Transformar um país a partir das escolas, com educação de qualidade acessível a milhões de alunos. A missão a que se propôs o empresário cearense Ari de Sá Neto, fundador da Arco Educação, não poderia ser mais nobre. Nesta quinta-feira, sua investida de 20 anos foi reconhecida: ele foi finalista do Empreendedor do Ano, na 40ª edição do EY World Entrepreneur of The Year, em Mônaco.

Criado em 1986, o prêmio nasceu para identificar e reconhecer líderes empresariais que se destacam pelo espírito empreendedor, criatividade e impacto de seus negócios. No Brasil, o Empreendedor do Ano é realizado desde 1998 e já reconheceu mais de 430 empresários.

Rubens Menin, fundador da construtora MRV, conquistou o prêmio internacional em 2018. Nesta quinta-feira, o prêmio principal foi para os fundadores da Astera Labs, fabricante de semicondutores que vale 60 bilhões de dólares na bolsa.

Ari de Sá nasceu dentro da sala de aula. Seu pai, Oto de Sá Cavalcante é filho de professores e começou a dar aula de matemática aos 19 anos, nos anos 60. Em 2001, fundou o Colégio Ari de Sá, que rapidamente se consolidou como uma referência em aprovações para vestibulares como ITA e IME, e em prêmios em competições internacionais.

Da aula ao negócio

A Arco Educação foi fundada em 2006, com o objetivo de organizar e ampliar o alcance do método de ensino vencedor da escola. Hoje, é líder em soluções que integram conteúdo, tecnologia e serviços para escolas.

"O fato de eu ter vindo de dentro da escola foi determinante para que acertássemos o modelo de negócios, e entendêssemos o tipo de dor que queríamos resolver", diz o empreendedor. A dor, no caso, era não ter uma metodologia de ensino que trouxesse resultados acadêmicos fortes. "A oportunidade era transformar esse 'secret sauce' num produto escalável, que outras escolas pudessem usar", diz.
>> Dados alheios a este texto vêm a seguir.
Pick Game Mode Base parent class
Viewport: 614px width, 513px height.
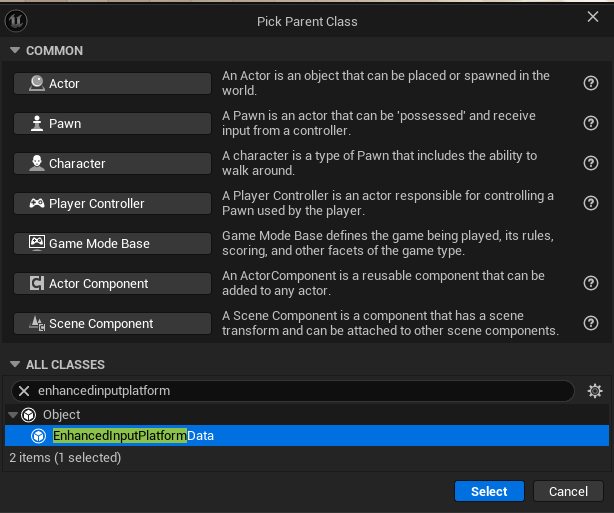(112, 243)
"Fui aluno da escola do meu pai. Depois, trabalhei na escola com ele dos 20 aos 25 anos. Saí para fazer um MBA nos Estados Unidos e, na volta, comecei a Arco", relembra. "Fui obrigado a fazer um negócio de alta qualidade, porque a barra de meu pai, o primeiro cliente, era muito alta".

A relação íntima do empresário com o setor fez com que a Arco Educação tomasse, em 2023, uma decisão pouco usual. Saiu da bolsa de valores, cinco anos após ter aberto seu capital a investidores – em 2018 levantou US$ 220 milhões em oferta na Nasdaq. A mudança de rota, relembra Ari, foi pensada em conseguir focar nas decisões de longo prazo, num setor de ciclos longos, como o de educação, sem a pressão trimestral natural para empresas listadas.

"Nossos quatro maiores sócios decidiram ficar, acreditando em nossa visão e nas oportunidades do negócio", diz o empresário.

A visão, no caso, era se tornar o sistema operacional que resolve as dores das escolas, incluindo soluções acadêmicas, financeira, de gestão. A compra da startup de software Isaac, especialista em gestão financeira, em 2022, foi essencial neste caminho.

Fora da bolsa, a Arco acelerou. Hoje, tem 12 mil escolas e 4 milhões de alunos. Cerca de 25% já usam duas ou mais soluções da Arco. O mercado endereçável é 44 mil escolas.

"Esta premiação tem um sentimento adicional de mostrar como um grupo cearense e nordestino pode fazer um negócio respeitado internacionalmente", diz Ari. "Minha história é a história de como uma vida pode ser transformada com a educação. Poder trabalhar, junto com meu time, para dar a mesma oportunidade a milhões de jovens é nosso maior estímulo".